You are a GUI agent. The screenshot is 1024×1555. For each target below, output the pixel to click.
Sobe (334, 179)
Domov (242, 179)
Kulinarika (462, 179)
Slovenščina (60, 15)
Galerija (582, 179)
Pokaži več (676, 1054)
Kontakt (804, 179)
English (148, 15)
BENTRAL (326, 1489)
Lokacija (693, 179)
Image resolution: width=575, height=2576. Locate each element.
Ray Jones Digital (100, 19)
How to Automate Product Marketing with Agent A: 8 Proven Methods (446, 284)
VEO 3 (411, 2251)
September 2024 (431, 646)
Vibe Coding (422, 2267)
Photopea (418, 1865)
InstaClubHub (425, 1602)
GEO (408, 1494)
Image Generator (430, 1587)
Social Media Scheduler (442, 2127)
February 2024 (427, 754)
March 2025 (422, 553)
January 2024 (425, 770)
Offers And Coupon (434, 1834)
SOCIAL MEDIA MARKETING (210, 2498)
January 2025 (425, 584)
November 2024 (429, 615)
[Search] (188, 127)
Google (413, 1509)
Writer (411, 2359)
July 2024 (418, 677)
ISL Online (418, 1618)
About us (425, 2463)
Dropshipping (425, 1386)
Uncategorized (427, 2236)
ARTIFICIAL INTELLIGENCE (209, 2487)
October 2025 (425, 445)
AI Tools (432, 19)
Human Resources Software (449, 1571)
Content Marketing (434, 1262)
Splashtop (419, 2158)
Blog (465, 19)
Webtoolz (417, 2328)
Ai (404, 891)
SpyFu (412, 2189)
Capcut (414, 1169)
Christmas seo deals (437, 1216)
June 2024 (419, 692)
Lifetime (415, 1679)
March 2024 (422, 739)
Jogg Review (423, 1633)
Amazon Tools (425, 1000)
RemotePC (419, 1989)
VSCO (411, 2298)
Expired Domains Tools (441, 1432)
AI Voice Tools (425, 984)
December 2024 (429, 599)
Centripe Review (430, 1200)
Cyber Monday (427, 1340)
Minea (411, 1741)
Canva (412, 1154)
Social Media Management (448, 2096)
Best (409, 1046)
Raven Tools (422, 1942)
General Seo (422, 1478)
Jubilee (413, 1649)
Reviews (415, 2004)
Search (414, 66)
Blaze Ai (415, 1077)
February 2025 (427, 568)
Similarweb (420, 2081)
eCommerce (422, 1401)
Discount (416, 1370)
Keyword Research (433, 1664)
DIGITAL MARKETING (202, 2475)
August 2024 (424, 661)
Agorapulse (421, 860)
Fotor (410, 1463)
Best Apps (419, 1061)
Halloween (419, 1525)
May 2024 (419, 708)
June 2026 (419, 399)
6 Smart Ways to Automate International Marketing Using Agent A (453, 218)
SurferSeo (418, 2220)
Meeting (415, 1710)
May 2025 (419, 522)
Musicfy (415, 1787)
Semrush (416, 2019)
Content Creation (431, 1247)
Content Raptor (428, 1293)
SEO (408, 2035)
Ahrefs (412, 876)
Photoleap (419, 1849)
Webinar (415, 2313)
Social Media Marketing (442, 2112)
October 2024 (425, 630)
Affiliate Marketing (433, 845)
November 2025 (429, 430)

- - - - -

**Task objective**
Nothing should be left out: return all of the records exactly.

**Answer section**
You are a GUI agent. The screenshot is 1024×1555. For each target below, output the pixel to click.
Sobe (334, 179)
Domov (242, 179)
Kulinarika (462, 179)
Slovenščina (60, 15)
Galerija (582, 179)
Pokaži več (676, 1054)
Kontakt (804, 179)
English (148, 15)
BENTRAL (326, 1489)
Lokacija (693, 179)
Image resolution: width=575, height=2576. Locate each element.
Ray Jones Digital (100, 19)
How to Automate Product Marketing with Agent A: 8 Proven Methods (446, 284)
VEO 3 (411, 2251)
September 2024 (431, 646)
Vibe Coding (422, 2267)
Photopea (418, 1865)
InstaClubHub (425, 1602)
GEO (408, 1494)
Image Generator (430, 1587)
Social Media Scheduler (442, 2127)
February 2024 (427, 754)
March 2025 (422, 553)
January 2024 (425, 770)
Offers And Coupon (434, 1834)
SOCIAL MEDIA MARKETING (210, 2498)
January 2025 (425, 584)
November 2024 (429, 615)
[Search] (188, 127)
Google (413, 1509)
Writer (411, 2359)
July 2024 (418, 677)
ISL Online (418, 1618)
About us (425, 2463)
Dropshipping (425, 1386)
Uncategorized (427, 2236)
ARTIFICIAL INTELLIGENCE (209, 2487)
October 2025 (425, 445)
AI Tools (432, 19)
Human Resources Software (449, 1571)
Content Marketing (434, 1262)
Splashtop (419, 2158)
Blog (465, 19)
Webtoolz (417, 2328)
Ai (404, 891)
SpyFu (412, 2189)
Capcut (414, 1169)
Christmas seo deals (437, 1216)
June 2024 (419, 692)
Lifetime (415, 1679)
March 2024 (422, 739)
Jogg Review (423, 1633)
Amazon Tools (425, 1000)
RemotePC (419, 1989)
VSCO (411, 2298)
Expired Domains Tools (441, 1432)
AI Voice Tools (425, 984)
December 2024 (429, 599)
Centripe Review (430, 1200)
Cyber Monday (427, 1340)
Minea (411, 1741)
Canva (412, 1154)
Social Media Management (448, 2096)
Best (409, 1046)
Raven Tools (422, 1942)
General Seo (422, 1478)
Jubilee (413, 1649)
Reviews (415, 2004)
Search (414, 66)
Blaze Ai (415, 1077)
February 2025 (427, 568)
Similarweb (420, 2081)
eCommerce (422, 1401)
Discount (416, 1370)
Keyword Research (433, 1664)
DIGITAL MARKETING (202, 2475)
August 2024 (424, 661)
Agorapulse (421, 860)
Fotor (410, 1463)
Best Apps (419, 1061)
Halloween (419, 1525)
May 2024 (419, 708)
June 2026 (419, 399)
6 Smart Ways to Automate International Marketing Using Agent A (453, 218)
SurferSeo (418, 2220)
Meeting (415, 1710)
May 2025 (419, 522)
Musicfy (415, 1787)
Semrush (416, 2019)
Content Creation (431, 1247)
Content Raptor (428, 1293)
SEO (408, 2035)
Ahrefs (412, 876)
Photoleap (419, 1849)
Webinar (415, 2313)
Social Media Marketing (442, 2112)
October 2024 (425, 630)
Affiliate Marketing (433, 845)
November 2025 (429, 430)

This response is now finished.